Toxicity of Dimethyl ether(DME)
Dimethyl ether(DME), also known as methyl ether and methoxymethane, is the simplest fatty ether. It is a derivative of the dehydration condensation of two molecules of methanol. It is colorless, non-toxic, gas or compressed liquid with slight ether aroma at room temperature.
Dimethyl ether is mainly used as a methylating agent for the production of dimethyl sulfate, and can also be used to synthesize N,N-dimethylaniline, methyl acetate, acetic anhydride, ethylene dimethyl and ethylene, etc.; it can also be used as Alkylation agents, refrigerants, foaming agents, solvents, leaching agents, extractants, anesthetics, fuels, civil composite ethanol and Freon aerosol substitutes.
Dimethyl ether has excellent combustion characteristics, high cetane number, low pollution, no damage to the atmospheric ozone layer, and easy degradation in the troposphere. It can be widely used as automobile fuel.
Dimethyl ether can be used as a propellant, foaming agent, solvent, extractant, etc. of aerosols. DME in high concentrations can be used as an anesthetic.
As a substitute for Freon, it is also used in refrigerants.
1. Acute toxicity: rat inhalation LD50: 308mg/m2;
2. Other multi-dose toxicity: rat inhaled TDLO: 2pph/6H/30W-I;
3. Inhalation has an inhibitory effect on the central nervous system. It can cause anesthesia and suffocation after inhalation, and the anesthetic effect is weaker than that of ether. Irritating to skin. Mixing with air can form an explosive mixture, and the allowable concentration in the air is 400mg/kg.
4. Acute toxicity: LC50: 308000mg/m2 (rat inhalation)

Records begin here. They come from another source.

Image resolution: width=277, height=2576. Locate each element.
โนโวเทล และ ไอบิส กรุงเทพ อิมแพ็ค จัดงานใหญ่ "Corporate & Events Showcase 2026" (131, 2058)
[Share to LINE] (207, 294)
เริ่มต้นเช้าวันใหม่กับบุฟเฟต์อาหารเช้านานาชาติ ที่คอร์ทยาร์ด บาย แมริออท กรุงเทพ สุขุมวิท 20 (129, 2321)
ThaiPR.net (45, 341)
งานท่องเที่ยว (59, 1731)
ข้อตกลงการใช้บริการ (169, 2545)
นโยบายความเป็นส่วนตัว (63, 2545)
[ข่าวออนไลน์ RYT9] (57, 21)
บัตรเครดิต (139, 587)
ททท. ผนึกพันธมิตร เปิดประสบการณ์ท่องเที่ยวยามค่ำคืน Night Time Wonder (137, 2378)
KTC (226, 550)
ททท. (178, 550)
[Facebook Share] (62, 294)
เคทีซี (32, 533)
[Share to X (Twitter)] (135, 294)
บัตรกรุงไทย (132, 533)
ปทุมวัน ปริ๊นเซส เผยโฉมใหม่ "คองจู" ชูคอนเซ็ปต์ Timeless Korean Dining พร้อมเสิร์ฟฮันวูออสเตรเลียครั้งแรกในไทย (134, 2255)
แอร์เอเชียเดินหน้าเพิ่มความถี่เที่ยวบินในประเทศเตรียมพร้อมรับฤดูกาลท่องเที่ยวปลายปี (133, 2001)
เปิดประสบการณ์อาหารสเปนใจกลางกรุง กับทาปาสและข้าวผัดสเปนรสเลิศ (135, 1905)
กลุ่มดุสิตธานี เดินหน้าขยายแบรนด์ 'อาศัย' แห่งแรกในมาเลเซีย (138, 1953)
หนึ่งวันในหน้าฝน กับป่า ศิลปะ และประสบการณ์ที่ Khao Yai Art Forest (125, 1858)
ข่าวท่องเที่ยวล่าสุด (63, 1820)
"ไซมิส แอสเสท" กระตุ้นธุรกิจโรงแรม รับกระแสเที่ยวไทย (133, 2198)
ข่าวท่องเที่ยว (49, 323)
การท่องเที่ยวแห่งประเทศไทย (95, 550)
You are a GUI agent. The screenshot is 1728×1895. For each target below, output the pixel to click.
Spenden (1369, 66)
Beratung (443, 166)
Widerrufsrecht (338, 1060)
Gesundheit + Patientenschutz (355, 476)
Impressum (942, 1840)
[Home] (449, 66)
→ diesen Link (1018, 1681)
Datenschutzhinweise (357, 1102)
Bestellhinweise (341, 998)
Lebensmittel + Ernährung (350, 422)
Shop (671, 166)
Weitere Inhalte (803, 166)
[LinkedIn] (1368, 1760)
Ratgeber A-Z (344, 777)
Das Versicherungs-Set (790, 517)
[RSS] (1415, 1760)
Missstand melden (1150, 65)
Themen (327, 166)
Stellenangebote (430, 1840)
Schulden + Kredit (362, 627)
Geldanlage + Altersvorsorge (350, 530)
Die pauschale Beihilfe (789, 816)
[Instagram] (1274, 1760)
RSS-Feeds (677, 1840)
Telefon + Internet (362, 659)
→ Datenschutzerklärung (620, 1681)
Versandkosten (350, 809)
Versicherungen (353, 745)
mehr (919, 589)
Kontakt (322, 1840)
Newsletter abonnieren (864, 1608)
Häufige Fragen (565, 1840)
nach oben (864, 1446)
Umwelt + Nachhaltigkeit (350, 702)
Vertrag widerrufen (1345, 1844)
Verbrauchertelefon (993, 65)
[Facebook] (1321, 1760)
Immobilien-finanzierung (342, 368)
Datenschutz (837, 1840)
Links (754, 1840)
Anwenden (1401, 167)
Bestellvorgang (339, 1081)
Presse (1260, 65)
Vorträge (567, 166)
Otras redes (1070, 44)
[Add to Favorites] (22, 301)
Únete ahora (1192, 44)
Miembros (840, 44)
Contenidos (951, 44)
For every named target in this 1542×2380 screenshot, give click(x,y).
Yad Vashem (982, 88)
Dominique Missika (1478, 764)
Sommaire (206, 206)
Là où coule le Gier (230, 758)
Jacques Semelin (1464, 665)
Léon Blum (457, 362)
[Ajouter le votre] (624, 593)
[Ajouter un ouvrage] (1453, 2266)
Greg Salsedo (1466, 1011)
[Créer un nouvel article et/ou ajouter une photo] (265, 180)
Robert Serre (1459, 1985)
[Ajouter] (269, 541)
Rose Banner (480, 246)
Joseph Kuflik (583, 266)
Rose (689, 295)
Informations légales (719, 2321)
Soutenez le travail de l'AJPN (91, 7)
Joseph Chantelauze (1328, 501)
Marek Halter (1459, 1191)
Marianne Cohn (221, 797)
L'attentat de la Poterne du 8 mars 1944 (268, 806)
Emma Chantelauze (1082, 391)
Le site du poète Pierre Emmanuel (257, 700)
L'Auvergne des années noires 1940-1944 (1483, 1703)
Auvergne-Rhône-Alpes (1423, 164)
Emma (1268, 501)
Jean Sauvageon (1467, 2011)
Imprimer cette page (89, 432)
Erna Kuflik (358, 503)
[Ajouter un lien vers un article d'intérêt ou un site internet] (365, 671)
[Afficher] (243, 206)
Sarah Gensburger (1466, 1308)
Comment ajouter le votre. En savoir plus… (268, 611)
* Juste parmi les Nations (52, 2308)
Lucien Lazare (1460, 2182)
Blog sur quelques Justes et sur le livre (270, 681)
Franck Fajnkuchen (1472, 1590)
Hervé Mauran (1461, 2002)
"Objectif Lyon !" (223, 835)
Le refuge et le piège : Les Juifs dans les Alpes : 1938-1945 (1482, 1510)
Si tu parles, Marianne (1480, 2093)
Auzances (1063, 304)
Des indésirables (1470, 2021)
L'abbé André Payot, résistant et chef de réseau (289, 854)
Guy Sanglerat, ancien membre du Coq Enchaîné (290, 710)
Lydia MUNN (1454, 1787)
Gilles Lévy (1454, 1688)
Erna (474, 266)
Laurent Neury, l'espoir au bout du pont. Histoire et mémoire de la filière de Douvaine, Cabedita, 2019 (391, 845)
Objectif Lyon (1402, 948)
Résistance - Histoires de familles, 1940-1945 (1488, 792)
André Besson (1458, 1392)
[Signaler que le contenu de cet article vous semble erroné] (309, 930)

5. Subacute and chronic toxicity rats, inhaled 2% methyl ether, 6 hours a day, 5 days a week, 30 weeks, weight gain, blood, urine and histopathological examinations showed no obvious abnormalities, but serum alanine and Tianmen The increase of aspartate and aspartate aminotransferase shows liver toxicity.
Mechanism of Toxicity
Higher concentrations of DME act on the central nervous system (CNS) to produce narcosis. The effects are rapidly reversible which is consistent with the very rapid bioelimination of the molecule. DME has, in the past, been considered for use as a human anesthetic. It should be noted that this chemical can produce cardiac sensitization similar to the effects of epinephrine.
DME released to the atmosphere would be expected to exist almost entirely in the vapor phase since the vapor pressure is 4450 mmHg at 25 ℃. It is susceptible to photooxidation via vapor phase reaction with photochemically produced hydroxyl radicals. An atmospheric half-life of 5.4 days has been calculated. It will also exhibit very highmobility in soil and, therefore, itmay leach to groundwater. If DME is released to water, it will not be expected either to significantly absorb to sediment or suspended particulate matter, bioconcentrate in aquatic organisms, or directly photolyze. No data concerning the biodegradation of DME in environmental media were located but many ethers are known to be resistant to biodegradation. DME would not be expected to bioconcentrate in aquatic organisms.